Con eso de que llegará para todo el mundo, también está enterado de que, en el país del norte, durante su periodo, será una guerra inmisericorde entre dos candidatos con exceso de años e historiales que hace que uno se pregunte cómo es posible que los votantes -sabiendo que tiene juicios en proceso- sean capaces de votar por el más bravucón, sin el mínimo intento de razonar si le conviene o no a su país. Lo único importante es ganarles a todos.
Lo vimos hace unas semanas, donde los ciudadanos, en el país de la Patagonia, eligieron a un candidato que en sus mítines mostraba una sierra con la que cortaría la educación y la cultura, instituciones que pregonaba, estaban dañando la economía. Y ahora, apenas unos días de haber tomado el poder, los votantes han salido a las calles a manifestarse en contra de las medidas que está implementando con la sierra que propuso. “Sobre aviso, no hay engaño”. ¿Alguien escuchó?
Sí, el 2024 se encuentra muy confundido, ¿asustado?

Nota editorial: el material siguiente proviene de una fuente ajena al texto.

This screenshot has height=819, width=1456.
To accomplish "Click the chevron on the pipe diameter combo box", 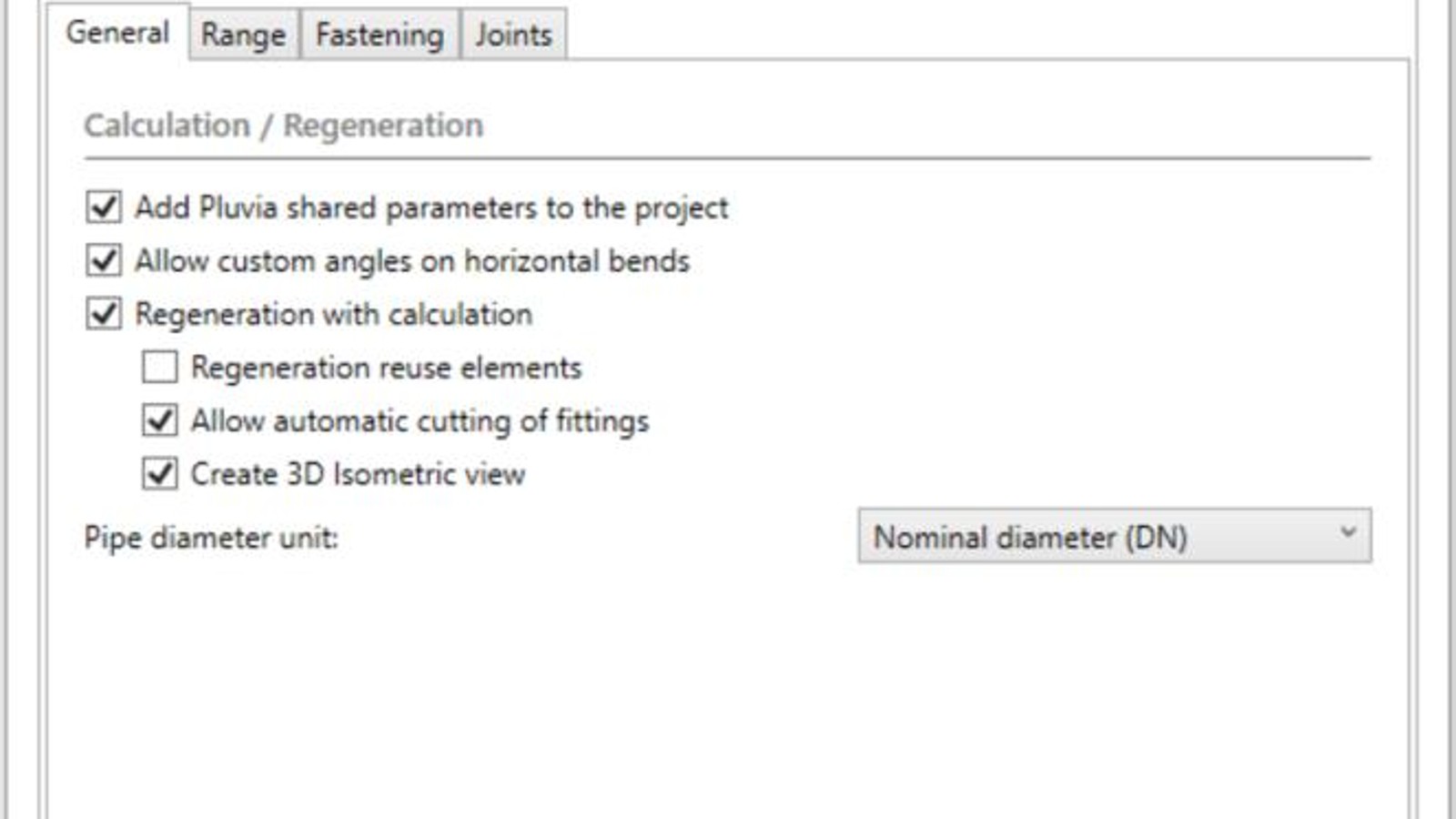I will point(1347,537).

Ha intentado hablar con el saliente 2023, pero este se la pasa en posadas, despedidas, duelos, carreras locas a ninguna parte y como algunos políticos, haciendo ruido para que no se olviden de él.

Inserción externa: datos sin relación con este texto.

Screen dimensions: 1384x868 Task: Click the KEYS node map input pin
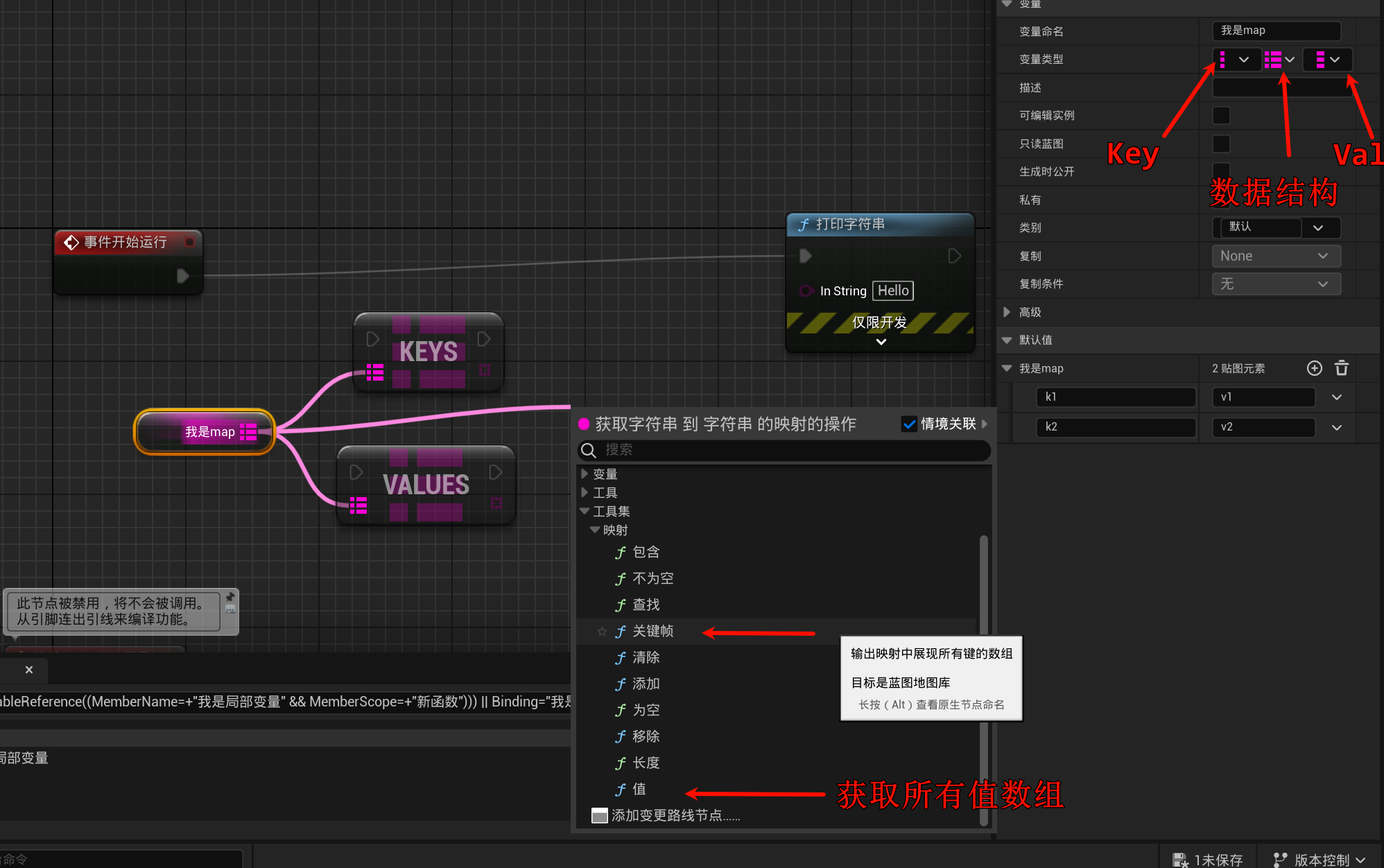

Siendo 2024, acorde a la cantidad de siglos transcurridos, según la medición del Vaticano, tiene información de todos ellos y de pronto, le pareció recordar una canción para niños que cantaba Margarita Robleda, que grabó en los 80: “De los niños de Quintana Roo, para los niños del Mundo, Margarita Robleda”, que el gobernador de ese estado, Pedro Joaquín Coldwell, le apoyó a producir: “El hombre de lata”, cuya letra, con más de 40 años parece escrita para el día de hoy:“Hay un hombre de lata, colgado en ese poste, es un hombre de lata, de aceite de motor. Y sus pensamientos, los gobierna el viento, tiene una veleta, en vez de convicción. Hay un hombre de lata…”
El futuro 2024, antes de entrar al quite, tiene tiempo suficiente para observar y preguntarse. ¿Cuántos de los políticos actuales tienen convicciones? ¿Qué quieren? ¿Cuál es el sentido de su lucha? ¿En favor de quién trabajan? ¿Cuáles son los que sirven y quienes los que se sirven? ¿Quiénes coleccionan partidos? “Y sus pensamientos, los gobierna el viento…”
¡Ayyy! El 2024 se estruja y se pregunta si no hubiera sido mejor sacar el turno del 2026, seguro que ese año será más tranquilo. Bueno, a saber. Para entonces ya habrán brotado las consecuencias de las decisiones que tomarán en las urnas los ciudadanos de ambos países, sobre todo las divisiones entre familiares y amigos tan espantosas que los candidatos, sin medir consecuencias, han creado. Después de escuchar tantos meses de arengas ¿cómo sanaremos del odio y reconstruiremos el puente? ¿Cómo pagaremos las deudas de las estratosféricamente caras campañas y las alianzas con los benefactores de las mismas?
El apesadumbrado 2024, está considerando rajarse, no llegar; que el 2023 se repita, como la pandemia que hizo nebulosos a los 2020, 2021 y 2022, quizá nadie se entere. Sabe que tiene que presentarse, no le queda de otra. Pienso que no sería tan espantoso si tuviera participación, pero eso de ser únicamente testigo silencioso, es doloroso y desgastante.
Es horrible ver como los fabricantes de armas inventan guerras para venderles a ambos bandos; ahí está Siria y Ucrania; Belén en medio del zafarrancho entre las potencias mundiales, que ahora, con la inteligencia artificial, se sienten más poderosas que nunca.
Lo único que consuela al joven 2024, es saber que detrás de tanta máscara que impone la sociedad para ser aceptados, hay muchos seres humanos buenos y solidarios que están buscando en comunidad, la forma conectar, la de pensar y si siguen por ahí, encontrarán la manera. ¡Victorioso 2024, para todos!